Deji Elumoye in Abuja
The Senate has summoned the Minister of Finance, Budget and National Planning, Zainab Ahmed; Governor of Central Bank of Nigeria (CBN), Godwin Emeifele; acting Chairman of the Economic and Financial Crimes Commission (EFCC), Ibrahim Magu, and the Group Managing Director of the Nigerian National Petroleum Corporation (NNPC), Melee Kyari, to appear before it over revenue lost annually to tax evasion and money laundering activities in the country.
This was sequel to the adoption of a motion entitled: ‘The need to review the domestic framework against illicit financial flows and to consider the creation of a tax amnesty for the voluntary repatriation of funds to Nigeria’, which was sponsored by Senator Gershom Bassey.

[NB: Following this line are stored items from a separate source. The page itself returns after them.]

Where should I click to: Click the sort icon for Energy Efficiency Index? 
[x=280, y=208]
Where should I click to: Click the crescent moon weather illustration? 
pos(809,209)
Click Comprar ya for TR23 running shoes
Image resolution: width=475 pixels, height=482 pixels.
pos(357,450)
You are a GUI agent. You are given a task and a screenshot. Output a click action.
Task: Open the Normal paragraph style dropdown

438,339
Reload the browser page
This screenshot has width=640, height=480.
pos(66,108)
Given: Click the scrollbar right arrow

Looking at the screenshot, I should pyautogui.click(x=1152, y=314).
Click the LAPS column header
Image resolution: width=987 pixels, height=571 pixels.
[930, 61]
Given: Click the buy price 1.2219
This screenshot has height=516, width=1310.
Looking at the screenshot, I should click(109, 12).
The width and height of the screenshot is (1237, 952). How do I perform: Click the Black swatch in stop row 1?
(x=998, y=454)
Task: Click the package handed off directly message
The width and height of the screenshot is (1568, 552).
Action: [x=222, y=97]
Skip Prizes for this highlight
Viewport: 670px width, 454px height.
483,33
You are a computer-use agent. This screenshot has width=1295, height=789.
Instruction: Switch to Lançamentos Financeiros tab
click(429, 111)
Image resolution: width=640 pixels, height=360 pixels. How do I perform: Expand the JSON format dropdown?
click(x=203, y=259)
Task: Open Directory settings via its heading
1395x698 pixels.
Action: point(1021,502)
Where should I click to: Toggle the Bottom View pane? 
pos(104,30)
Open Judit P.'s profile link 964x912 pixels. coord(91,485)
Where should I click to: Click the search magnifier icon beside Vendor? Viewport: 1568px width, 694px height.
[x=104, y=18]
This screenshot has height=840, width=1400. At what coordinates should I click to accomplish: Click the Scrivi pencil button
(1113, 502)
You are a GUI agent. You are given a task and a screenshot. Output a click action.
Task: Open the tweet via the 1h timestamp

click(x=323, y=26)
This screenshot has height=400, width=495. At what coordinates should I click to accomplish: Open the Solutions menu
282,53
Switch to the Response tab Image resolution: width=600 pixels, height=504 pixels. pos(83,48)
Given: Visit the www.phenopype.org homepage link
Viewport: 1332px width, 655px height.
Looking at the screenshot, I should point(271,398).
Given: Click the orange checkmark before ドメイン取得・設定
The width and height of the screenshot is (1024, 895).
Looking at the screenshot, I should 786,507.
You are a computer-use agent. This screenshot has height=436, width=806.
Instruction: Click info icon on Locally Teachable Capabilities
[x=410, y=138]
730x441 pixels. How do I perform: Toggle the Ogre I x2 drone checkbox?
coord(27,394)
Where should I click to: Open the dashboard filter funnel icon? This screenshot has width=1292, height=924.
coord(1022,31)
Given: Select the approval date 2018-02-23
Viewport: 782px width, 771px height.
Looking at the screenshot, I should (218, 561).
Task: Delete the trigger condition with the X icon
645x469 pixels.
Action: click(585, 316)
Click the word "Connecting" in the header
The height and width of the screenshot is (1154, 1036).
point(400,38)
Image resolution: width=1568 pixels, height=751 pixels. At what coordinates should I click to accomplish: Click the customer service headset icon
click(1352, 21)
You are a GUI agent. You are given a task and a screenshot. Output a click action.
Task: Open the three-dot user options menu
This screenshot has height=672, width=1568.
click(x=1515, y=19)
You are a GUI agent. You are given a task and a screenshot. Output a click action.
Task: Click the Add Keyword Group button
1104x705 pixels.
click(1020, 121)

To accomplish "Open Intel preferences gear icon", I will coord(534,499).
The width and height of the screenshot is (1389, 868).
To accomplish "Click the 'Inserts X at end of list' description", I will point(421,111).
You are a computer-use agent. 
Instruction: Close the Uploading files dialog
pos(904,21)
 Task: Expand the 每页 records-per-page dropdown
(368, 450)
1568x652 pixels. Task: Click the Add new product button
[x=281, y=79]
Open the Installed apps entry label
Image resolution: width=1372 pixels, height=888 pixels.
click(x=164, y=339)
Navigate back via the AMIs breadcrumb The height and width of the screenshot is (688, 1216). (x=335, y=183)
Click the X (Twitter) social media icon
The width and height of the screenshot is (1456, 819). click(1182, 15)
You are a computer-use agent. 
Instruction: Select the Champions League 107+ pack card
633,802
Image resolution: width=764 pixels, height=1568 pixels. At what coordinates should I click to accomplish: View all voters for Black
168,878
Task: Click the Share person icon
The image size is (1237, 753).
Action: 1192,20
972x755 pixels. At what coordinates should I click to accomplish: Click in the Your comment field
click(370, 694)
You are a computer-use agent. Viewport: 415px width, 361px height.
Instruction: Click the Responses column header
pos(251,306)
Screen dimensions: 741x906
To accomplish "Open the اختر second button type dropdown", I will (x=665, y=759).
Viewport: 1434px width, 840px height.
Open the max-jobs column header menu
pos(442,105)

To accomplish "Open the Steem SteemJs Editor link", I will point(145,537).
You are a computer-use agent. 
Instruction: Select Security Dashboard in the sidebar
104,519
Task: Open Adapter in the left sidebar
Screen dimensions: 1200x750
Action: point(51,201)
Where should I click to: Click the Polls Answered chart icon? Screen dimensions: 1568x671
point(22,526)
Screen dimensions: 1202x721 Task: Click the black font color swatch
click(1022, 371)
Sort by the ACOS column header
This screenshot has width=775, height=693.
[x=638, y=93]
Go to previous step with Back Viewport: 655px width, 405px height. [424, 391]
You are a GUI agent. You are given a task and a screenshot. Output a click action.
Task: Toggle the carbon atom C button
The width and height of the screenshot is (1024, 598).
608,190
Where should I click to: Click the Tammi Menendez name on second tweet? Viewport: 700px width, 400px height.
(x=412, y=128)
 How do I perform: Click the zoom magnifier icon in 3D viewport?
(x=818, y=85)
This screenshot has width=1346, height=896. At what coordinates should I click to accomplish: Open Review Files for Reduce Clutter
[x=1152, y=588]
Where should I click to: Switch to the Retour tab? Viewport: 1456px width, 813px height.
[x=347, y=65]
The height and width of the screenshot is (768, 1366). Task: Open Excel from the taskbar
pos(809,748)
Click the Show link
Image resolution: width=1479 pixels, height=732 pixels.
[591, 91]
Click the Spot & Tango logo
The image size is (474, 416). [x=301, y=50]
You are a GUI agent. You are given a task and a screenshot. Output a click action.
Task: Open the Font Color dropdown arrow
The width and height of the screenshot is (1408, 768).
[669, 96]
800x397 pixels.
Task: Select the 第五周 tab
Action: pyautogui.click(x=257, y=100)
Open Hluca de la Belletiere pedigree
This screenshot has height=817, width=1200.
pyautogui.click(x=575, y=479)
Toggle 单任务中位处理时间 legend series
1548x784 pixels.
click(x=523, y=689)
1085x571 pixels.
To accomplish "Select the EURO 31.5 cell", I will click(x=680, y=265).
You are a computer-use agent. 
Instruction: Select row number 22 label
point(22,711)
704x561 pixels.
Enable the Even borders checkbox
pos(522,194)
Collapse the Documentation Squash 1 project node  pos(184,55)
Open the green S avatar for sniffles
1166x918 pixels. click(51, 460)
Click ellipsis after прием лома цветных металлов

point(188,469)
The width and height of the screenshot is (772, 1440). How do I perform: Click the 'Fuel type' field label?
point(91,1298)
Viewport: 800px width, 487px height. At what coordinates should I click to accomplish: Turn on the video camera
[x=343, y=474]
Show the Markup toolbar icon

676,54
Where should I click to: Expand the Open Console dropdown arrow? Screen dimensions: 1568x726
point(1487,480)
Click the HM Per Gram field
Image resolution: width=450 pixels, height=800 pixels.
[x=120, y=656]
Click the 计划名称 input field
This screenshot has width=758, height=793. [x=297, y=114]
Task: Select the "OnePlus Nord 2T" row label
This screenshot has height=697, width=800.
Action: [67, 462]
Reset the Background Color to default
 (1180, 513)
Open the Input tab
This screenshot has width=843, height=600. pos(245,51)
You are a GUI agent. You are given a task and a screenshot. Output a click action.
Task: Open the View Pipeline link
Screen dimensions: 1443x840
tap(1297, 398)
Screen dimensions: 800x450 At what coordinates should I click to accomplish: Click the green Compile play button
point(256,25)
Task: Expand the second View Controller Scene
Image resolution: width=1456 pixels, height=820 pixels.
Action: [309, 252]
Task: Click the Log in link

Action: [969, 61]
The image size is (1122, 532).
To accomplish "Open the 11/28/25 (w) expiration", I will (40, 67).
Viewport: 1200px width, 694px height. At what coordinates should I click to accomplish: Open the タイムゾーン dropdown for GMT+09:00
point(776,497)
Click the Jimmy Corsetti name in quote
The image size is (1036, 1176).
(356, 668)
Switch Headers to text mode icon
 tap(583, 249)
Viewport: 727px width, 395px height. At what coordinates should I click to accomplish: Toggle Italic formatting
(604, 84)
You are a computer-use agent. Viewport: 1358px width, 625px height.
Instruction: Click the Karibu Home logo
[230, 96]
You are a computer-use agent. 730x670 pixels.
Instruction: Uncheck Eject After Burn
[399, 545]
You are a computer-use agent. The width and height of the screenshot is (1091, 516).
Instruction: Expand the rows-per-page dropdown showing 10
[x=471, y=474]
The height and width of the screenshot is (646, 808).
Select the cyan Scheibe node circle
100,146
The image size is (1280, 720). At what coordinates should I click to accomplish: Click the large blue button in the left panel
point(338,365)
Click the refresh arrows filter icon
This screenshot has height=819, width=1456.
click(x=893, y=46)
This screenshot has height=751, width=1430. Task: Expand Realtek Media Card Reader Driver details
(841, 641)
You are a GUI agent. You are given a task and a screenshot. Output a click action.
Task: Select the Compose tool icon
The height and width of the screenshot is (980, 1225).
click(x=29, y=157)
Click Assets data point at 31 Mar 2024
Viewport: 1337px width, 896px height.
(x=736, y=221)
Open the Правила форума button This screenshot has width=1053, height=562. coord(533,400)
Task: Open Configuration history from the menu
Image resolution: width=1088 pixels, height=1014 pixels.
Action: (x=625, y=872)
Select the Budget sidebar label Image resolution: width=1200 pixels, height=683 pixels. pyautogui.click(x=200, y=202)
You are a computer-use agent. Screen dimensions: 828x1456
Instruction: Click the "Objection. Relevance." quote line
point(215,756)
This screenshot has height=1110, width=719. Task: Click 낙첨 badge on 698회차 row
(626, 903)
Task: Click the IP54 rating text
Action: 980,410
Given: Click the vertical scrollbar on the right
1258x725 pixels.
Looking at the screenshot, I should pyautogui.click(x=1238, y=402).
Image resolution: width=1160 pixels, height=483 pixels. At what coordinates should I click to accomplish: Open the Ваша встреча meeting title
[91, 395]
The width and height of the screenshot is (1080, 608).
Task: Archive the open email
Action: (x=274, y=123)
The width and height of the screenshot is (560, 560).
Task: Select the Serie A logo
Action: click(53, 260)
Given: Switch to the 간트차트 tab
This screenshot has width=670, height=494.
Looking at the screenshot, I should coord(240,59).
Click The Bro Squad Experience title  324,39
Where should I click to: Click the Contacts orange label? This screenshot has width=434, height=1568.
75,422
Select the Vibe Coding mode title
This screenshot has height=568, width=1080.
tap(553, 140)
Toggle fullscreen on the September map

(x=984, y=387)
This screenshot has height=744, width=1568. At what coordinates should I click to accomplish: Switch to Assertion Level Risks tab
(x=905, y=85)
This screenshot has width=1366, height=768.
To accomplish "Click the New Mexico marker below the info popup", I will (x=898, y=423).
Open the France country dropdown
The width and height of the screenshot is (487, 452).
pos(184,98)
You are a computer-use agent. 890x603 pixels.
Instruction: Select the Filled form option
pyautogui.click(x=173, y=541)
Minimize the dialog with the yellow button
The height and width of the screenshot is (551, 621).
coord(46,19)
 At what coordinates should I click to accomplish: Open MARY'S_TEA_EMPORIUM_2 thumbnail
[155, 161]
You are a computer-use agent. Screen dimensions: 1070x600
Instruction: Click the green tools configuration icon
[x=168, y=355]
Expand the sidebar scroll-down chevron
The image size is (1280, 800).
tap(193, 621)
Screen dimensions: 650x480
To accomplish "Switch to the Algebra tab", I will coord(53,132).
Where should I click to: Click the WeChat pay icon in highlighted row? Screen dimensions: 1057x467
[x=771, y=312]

Also invited are Heads of the Federal Inland Revenue Service (FIRS); Independent Corrupt Practices Commission (ICPC); Nigerian Financial Intelligence Unit (NFIU); the Nigerian Export-Import Bank (NEXIM), among other relevant institutions, which are expected to brief the Senate Committees on Finance, Anti-Corruption and Financial Crimes; Banking, Insurance and other Financial Institutions on measures being sought to curb revenue loss, tax evasion and money laundering activities.
The Senate, while mandating its three committees to investigate illicit financial flows, also called for an appraisal of the FIRS current framework for tracing, identifying, preventing and sanctioning cross-border tax evasion and other illicit financial outflows.
It also moved to block Nigeria’s revenue loss owing to money laundering, tax evasion by international oil companies operating in the country (IOCs), proceeds of corruption and other criminal activities involving illicit financial flows.
The Senate further mandated its Committees to come up with a holistic legislative framework on how to repatriate lost revenue due to illicit financial flows, mitigate such future unabated flows and provide an efficiency strategy for the reinvestment of repatriated resources into the Nigerian economy.
Moving the motion, Senator Bassey, while citing a 2014 Global Financial Integrity Report, said: “Nigeria lost a minimum of US$140 billion to illicit financial flows between 2000 and 2014 mainly to crude oil and commercial activities mis-pricing.”
According to him, “This economic loss to the country was not abated as Nigeria was ranked among the global top 30 countries of illicit financial outflows by dollar value with US$8.3 billion in illicit outflow from Nigeria in 2015.”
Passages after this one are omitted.